A Santiago del Cile ci sarà la prima metropolitana a energia rinnovabile

Metro de Santiago, foto di Ariel Cruz Pizarro
Primo caso al mondo in cui solare ed eolico alimenteranno per il 60% il trasporto pubblico. Entro il 2018 in funzione la nuova centrale fotovoltaica di ultima generazione "El Pelícano"
La presidente del Cile Michelle Bachelet (PRNewsFoto/SunPower Corp.)
La presidente del Cile Michelle Bachelet (PRNewsFoto/SunPower Corp.)

Metro de Santiago, il trasporto metropolitano di Santiago del Cile che serve attualmente 2,2 milioni di passeggeri al giorno, diventerà il primo sistema del mondo di questo tipo a essere alimentato principalmente a energia solare. Lo ha annunciato il governo del Cile assieme a Total e alla sua controllata Sun Power, la società che fornirà 300 gigawatt / ora all’anno di energia pulita grazie a El Pelícano Solar Project, che prevede la costruzione di una apposita centrale fra le regioni di Coquimbo e Atacama entro la fine del 2017.
La nuova metro a energia pulita entrerà in funzione nel 2018.
Michelle Bachelet, presidente del Cile, ha definito questo “Un passo importante verso il futuro verde del Cile e verso gli obiettivi della Conferenza di Parigi”.

“L’accordo è un segno dell’impegno del Cile per un mondo più sostenibile. Siamo orgogliosi di essere partner di Metro de Santiago nello sviluppare un nuovo modello per alimentare il trasporto pubblico, attraverso un sistema competitivo, affidabile e pulito” dichiara Bernard Clément, senior vice president Business & Operations della divisione “Nuove Energie” di Total.
Eduardo Medina, executive vice president global power plants di SunPower, aggiunge: “Quella solare è una fonte ideale di energia per il Cile, in ragione dell’ottima esposizione del paese e delle sue politiche energetiche trasparenti”.
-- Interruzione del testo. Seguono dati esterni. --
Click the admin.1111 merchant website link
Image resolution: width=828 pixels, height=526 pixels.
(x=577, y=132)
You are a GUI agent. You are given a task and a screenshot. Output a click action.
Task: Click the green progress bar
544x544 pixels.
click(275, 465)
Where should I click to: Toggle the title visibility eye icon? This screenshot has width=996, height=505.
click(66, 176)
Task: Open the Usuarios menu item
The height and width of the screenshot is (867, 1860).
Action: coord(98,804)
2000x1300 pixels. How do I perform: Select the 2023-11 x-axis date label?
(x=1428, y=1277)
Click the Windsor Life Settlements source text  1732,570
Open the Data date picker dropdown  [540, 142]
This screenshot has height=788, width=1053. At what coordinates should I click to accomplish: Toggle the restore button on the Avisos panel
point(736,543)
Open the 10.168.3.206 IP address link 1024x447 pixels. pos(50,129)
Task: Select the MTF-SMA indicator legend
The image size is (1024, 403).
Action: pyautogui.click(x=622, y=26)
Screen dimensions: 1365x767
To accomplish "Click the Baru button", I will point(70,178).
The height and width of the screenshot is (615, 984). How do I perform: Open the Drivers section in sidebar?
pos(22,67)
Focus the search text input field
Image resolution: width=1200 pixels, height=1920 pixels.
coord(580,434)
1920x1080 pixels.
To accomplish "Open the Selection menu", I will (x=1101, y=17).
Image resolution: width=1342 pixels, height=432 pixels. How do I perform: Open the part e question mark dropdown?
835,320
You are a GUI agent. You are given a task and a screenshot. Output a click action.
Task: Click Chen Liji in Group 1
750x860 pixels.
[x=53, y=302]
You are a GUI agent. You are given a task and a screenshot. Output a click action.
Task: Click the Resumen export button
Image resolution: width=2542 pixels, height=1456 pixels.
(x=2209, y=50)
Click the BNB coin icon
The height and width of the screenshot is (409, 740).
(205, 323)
La centrale solare El Pelícano avrà una potenza installata di 100 megawatt con 255mila pannelli, e fornirà il 42% dell’energia consumata da Metro de Santiago. Un altro 18% verrà dall’eolico, portando così al 60% la quota di energia proveniente da fonti rinnovabili utilizzata dal sistema di trasporto. Per costruire la centrale fotovoltaica sarà utilizzato il sistema Oasis che permette di ottimizzare le economie di scala e minimizzare il consumo di suolo, e che prevede inoltre un sistema di pulizia robotizzato che consente di usare il 75% di acqua in meno rispetto a quelli tradizionali.

In Cile l’industria del fotovoltaico è in grande espansione e  il governo punta a coprire il 70% del fabbisogno di energia con fonti rinnovabili entro il 2050.